How to store historical utility billing data (actual and estimated)

I am trying to figure out a way to store historical utility bill data in home assistant. I have the bill estimating logic set up and working very well, but I need to store historical data to compare to the actual bills.

It would also be great to be able to store, view and use the historical bill data. For the moment, I have 4 bills per utility being saved and referenced.

  • current month’s bill (estimated)
  • previous month’s bill (estimated)
  • 2 months previous bill (estimated)
  • actual latest bill data from retailer (manually entered)

I am wondering if there is something simple I can do with available core or add-on stuff to store the billing data or if I need to look into creating something new.

Here’s a screenshot of my billing dashboard to get a feel of the data.
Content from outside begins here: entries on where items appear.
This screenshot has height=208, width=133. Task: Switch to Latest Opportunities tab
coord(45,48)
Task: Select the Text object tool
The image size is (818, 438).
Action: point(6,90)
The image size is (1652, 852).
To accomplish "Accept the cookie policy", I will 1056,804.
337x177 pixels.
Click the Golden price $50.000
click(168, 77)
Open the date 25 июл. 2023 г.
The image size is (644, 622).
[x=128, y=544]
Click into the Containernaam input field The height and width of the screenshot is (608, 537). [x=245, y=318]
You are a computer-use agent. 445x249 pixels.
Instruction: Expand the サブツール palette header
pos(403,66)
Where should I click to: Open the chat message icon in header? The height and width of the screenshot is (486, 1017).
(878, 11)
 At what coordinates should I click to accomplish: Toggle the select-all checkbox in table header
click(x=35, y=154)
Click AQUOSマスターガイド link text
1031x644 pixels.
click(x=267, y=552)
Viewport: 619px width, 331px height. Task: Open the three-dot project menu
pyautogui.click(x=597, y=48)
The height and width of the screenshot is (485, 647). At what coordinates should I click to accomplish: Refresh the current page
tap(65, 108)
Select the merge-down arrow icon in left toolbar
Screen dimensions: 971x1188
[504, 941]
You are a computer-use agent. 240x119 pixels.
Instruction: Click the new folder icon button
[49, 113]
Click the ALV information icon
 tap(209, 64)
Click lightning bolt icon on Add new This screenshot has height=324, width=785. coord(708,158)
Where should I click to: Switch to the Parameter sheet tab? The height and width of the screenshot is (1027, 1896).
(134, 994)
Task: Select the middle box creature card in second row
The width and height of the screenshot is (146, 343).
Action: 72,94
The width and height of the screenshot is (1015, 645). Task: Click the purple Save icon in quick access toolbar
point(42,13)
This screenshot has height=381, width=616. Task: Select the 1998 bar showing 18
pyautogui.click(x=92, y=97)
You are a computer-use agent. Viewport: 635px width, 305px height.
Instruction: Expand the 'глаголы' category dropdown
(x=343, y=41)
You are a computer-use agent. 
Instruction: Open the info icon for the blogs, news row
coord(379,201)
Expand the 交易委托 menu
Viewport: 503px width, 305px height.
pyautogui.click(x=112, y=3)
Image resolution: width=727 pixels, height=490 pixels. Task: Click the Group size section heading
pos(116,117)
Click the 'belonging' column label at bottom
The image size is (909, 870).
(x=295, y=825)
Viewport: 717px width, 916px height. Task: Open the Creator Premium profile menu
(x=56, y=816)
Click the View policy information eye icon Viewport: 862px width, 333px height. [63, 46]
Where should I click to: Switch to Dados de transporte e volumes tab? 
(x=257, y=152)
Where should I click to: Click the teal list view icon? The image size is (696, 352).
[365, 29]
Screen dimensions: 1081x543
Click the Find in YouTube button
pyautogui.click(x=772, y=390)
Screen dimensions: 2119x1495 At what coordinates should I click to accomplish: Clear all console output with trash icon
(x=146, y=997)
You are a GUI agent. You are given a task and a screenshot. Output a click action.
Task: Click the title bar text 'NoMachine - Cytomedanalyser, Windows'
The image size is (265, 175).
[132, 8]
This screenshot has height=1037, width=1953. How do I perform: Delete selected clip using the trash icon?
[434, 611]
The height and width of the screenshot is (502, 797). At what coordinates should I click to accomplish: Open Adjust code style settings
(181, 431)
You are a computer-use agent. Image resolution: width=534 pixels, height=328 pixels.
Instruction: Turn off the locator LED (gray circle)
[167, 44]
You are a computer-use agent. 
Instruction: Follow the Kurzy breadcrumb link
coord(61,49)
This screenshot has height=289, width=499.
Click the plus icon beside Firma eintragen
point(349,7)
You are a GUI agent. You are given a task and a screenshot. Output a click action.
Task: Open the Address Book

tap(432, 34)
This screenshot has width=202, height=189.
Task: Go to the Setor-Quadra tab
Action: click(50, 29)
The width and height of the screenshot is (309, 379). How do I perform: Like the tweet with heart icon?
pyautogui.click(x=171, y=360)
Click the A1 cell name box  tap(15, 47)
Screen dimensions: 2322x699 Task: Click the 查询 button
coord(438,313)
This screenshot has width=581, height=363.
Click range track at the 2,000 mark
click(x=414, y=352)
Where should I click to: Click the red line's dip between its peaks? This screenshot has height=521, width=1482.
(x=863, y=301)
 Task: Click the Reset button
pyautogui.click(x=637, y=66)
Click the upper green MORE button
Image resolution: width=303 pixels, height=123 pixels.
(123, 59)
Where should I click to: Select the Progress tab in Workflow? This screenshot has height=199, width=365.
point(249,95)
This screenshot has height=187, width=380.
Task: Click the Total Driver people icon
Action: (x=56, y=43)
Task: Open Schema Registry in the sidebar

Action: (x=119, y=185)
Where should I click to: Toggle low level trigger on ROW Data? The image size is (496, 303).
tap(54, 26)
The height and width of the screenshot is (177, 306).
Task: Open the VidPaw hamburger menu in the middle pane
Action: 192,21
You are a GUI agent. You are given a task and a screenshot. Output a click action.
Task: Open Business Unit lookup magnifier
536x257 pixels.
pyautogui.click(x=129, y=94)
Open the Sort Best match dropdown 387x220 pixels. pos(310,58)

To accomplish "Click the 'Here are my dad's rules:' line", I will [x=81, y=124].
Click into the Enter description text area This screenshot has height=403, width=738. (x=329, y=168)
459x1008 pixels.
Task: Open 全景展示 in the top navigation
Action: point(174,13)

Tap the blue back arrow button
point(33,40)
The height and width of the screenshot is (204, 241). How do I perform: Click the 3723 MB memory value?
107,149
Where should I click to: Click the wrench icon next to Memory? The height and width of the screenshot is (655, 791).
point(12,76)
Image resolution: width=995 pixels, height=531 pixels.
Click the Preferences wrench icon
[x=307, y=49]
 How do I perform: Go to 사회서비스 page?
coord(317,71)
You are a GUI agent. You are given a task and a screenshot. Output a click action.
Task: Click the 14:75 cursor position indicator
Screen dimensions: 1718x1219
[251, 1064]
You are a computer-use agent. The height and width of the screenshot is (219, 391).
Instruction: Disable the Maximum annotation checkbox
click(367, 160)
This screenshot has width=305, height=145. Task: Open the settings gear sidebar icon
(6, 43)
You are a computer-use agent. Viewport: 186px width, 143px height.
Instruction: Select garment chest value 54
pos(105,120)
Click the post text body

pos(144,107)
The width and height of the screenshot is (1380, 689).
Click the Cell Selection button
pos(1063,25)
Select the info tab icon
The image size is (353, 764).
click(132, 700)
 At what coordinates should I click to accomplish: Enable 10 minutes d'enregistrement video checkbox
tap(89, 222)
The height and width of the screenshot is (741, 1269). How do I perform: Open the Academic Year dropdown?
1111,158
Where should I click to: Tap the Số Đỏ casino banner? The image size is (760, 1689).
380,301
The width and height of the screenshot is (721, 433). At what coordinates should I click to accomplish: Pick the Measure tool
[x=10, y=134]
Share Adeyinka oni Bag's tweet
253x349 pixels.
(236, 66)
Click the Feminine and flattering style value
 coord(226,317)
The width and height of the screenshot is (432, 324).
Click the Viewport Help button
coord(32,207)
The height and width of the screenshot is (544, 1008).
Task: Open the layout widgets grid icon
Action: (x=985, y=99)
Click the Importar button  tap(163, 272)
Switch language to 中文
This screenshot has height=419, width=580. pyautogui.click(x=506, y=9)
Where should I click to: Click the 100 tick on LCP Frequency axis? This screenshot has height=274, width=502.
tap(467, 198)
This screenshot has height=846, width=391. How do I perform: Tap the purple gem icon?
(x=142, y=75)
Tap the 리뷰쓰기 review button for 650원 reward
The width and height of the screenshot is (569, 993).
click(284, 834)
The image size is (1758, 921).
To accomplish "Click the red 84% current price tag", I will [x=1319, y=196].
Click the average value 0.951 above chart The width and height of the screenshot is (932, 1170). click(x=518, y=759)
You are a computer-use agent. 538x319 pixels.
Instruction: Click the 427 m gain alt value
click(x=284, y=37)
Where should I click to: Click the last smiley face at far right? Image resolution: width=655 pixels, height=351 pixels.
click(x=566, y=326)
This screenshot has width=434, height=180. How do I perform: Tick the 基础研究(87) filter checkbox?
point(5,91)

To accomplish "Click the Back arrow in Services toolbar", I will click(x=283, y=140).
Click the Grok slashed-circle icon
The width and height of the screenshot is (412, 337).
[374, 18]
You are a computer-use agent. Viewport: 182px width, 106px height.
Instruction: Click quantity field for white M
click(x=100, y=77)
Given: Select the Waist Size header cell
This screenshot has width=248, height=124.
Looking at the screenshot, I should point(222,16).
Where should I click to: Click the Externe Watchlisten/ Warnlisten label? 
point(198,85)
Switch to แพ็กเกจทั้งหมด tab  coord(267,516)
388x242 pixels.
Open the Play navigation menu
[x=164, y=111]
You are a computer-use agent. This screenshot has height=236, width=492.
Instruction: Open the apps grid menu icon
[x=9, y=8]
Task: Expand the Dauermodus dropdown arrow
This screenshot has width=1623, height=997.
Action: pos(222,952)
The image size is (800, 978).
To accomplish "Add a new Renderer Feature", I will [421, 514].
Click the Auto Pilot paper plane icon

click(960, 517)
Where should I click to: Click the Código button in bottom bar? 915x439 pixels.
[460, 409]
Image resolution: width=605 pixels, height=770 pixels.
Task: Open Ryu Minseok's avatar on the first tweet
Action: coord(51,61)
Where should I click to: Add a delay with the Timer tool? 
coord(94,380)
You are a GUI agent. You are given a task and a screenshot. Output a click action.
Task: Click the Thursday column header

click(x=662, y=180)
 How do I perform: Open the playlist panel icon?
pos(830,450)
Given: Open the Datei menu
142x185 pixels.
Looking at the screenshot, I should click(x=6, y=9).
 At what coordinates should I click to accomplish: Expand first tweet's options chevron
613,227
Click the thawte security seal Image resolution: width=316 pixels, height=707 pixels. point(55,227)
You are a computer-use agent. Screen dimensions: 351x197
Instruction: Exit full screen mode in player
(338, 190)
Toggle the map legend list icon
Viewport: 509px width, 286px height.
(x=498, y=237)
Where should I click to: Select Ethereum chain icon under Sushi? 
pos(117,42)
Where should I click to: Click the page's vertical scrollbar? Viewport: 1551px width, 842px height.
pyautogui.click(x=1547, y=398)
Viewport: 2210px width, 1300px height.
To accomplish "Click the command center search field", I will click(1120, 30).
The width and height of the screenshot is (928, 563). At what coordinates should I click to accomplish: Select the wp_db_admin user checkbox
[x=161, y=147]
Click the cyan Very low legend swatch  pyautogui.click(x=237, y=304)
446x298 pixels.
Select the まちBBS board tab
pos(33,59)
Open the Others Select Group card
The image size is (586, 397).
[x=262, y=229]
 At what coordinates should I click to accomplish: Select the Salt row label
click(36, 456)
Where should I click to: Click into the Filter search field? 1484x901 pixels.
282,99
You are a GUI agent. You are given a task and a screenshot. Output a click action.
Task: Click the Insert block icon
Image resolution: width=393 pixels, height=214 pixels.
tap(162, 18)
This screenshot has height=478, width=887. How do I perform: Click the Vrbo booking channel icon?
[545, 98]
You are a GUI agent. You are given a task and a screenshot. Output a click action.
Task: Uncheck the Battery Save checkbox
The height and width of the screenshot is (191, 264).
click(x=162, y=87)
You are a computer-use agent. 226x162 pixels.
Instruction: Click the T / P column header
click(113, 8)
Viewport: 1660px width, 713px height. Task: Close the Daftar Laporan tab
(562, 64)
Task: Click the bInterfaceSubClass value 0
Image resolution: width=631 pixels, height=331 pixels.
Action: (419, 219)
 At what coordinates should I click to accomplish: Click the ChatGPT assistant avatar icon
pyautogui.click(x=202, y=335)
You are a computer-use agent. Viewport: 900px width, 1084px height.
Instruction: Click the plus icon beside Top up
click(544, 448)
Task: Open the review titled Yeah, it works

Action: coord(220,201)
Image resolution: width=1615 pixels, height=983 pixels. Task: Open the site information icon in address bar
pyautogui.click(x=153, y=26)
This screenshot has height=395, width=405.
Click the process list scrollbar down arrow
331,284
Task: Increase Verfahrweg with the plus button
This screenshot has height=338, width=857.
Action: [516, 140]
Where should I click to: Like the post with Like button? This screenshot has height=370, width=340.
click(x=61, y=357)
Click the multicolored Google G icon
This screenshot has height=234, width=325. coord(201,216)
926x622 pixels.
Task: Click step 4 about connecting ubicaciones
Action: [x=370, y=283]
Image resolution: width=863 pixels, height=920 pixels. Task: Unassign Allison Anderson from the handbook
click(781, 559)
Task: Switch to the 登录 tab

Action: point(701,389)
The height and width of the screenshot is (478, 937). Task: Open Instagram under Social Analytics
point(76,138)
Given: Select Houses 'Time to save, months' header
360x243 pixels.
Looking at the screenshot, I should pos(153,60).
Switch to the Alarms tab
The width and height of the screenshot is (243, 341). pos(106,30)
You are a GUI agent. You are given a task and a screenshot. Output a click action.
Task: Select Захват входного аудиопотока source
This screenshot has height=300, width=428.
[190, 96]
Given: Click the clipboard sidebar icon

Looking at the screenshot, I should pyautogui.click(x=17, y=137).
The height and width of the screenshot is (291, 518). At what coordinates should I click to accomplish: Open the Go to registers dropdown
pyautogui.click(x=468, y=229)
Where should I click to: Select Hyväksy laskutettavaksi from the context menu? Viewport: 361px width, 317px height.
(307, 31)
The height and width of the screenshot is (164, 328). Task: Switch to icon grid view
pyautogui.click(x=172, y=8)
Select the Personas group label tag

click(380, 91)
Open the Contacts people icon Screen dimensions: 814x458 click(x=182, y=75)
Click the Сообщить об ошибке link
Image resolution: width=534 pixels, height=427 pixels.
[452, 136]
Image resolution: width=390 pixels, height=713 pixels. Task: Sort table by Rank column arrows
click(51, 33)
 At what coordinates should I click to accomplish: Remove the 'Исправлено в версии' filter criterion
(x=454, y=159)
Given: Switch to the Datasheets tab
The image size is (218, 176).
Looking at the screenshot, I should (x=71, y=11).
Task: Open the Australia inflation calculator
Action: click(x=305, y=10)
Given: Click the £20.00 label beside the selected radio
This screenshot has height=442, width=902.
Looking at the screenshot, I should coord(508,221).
The last bill template is how I would like to store the data, so the line items match to my actual bill.

Home Assistant is great at running a state-model of entities from various integrations, and these can be used to easily create dashboards and automations based on state values and change events. What HA is not designed to do is store ‘user-data’ ad hoc. This means that reporting, summarizing or analysing the (long-term) historic entity-state is not a simple task.

I run HA for monitoring of my Solar PV system, and also pull in my energy use and billing consumption data from my UK utility company. I use historical utility billing data in several different ways, including composing historic billing information.

There are a couple of ways to approach getting at historical data. Since HA does not keep user-data, other than permitting input_entities which are auto-restored after restarts, any historical data older than the default 10-day window has to either come from the long-term statistics, or has to be stored independently to HA.

Long-term statistics
These are hourly samples of entity state values, saved together with appropriate statistical values (sum, average, min, max etc) and this data lasts forever. The downside is that not all entities are saved, no attribute data is saved, and you need to perform SQL enquiries on the long-term stats table directly so as to get data back. It does have the advantage of not requiring any other data storage.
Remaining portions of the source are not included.